Did you know that a butterfly needs that struggle to break free of its cocoon so it can strengthen its wings? If you were to cut open the cocoon to release it, you’d rob it of the ability to fly. Our own adventure through the birth canal squeezes the fluid out of our lungs so we can breathe. Nature shows us again and again that it is through effort that we empower ourselves.
And yet, it’s heart-wrenching to watch those we love struggle, strain, or make a complete mess out of things. From the outside, it’s so easy to see when someone is trapped in a cycle that continuously brings them pain. Freud called it the “repetition compulsion”; Albert Einstein famously said, “Insanity: doing the same thing over and over again and expecting different results.” Jung on this, “Until you make the unconscious conscious, it will direct your life and you will call it fate.”
Anything within us that is unhealed will run the show. Anything we’ve repressed, denied, run from or tried to numb out will push back four times harder. It’s my belief that we’re all longing to heal, to open, to uncover our gifts and share them freely, but sometimes in order to do that, we have to lean into our pain first. A fearful unwillingness to do that, an aversion to being with what is, leads to our suffering, so sometimes a person is struggling and straining and avoiding and acting out. Brilliant people do this; it’s not about intelligence. I say that because it’s so easy to throw our hands up and say, “S/he’s so smart!! Why does s/he keep picking unavailable people to date?” Or , “Why is she stuck on her career path when she has so much going for her?!”
This is especially difficult when we’re watching our parents, partners, siblings, grown children, or close friends. Of course when you love someone, you want to save them from pain, but sometimes in our efforts to love people, we rob them of experiences they need for their own growth. In an effort to “save” or help those we love, the tendency can be to step in and try to solve the current problem, try to diffuse the stress or end the struggle, but struggle is important. It’s not until a person has come to the conclusion that what they’re doing isn’t working, that change is possible. You can’t convince a person with logic. You can’t cajole someone into wanting to take better care of themselves, or you. You can’t make someone happy. You can’t convince another person to fall in love with you, or to be compassionate or kind or caring or patient. People are these things, or they are not. Sometimes the struggle is what gets them from a place of despair, to one of peace. There’s a saying attributed to Buddha, “The obstacle is the path.”

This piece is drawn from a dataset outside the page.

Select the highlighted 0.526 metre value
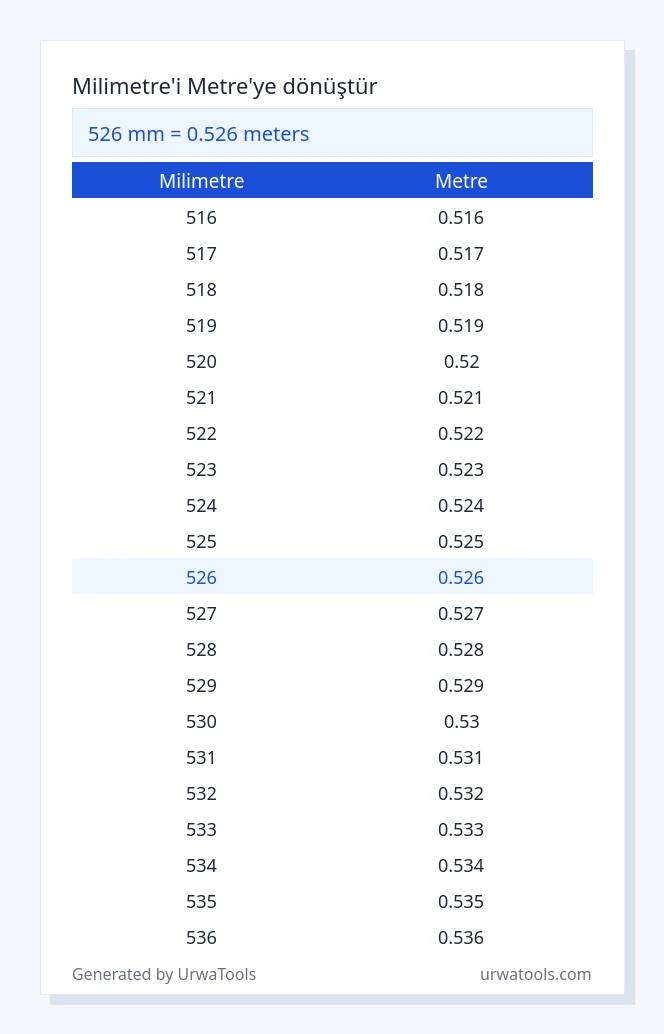Viewport: 664px width, 1034px height. (461, 577)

When you think back on your life, I’ll bet you’ve learned a lot more during those times when things were not going your way, when things did not turn out as you’d hoped, than you did when everything was rainbows and unicorns. Scaling the mountain makes us strong. It shows us where we’re scared, where we have strengthening to do. It shows us the way we’re showing up for ourselves, it sheds light on our limiting beliefs, it pushes us to be our best selves. So while it’s almost always motivated by love and good intentions, trying to save other people usually has the opposite effect. You can’t save anyone but yourself. You can love other people, that’s beautiful, but you can also unintentionally enable them to continue to do things the way they’ve been doing them. You can reinforce behavior that ends up hurting them and you, by sweeping in with your love and concern, when maybe, they’d be better off weeping through their anguish, frustration, confusion and loneliness, so that they could resolve to start doing things another way.
Sometimes the best way to love people is to believe in their own ability to realize how incredibly special they are, and to allow them their own process. You can also offer tools that have helped you, and in that way you might help them help themselves. For me, healing came through yoga and seated meditation. I hear from people every day who’ve found peace by learning to open to how things are, instead of clinging to how they’d like things to be, but you can’t manage another person’s path, and you can’t know what anyone else needs for their own growth and ultimate happiness. You sure can love them, though.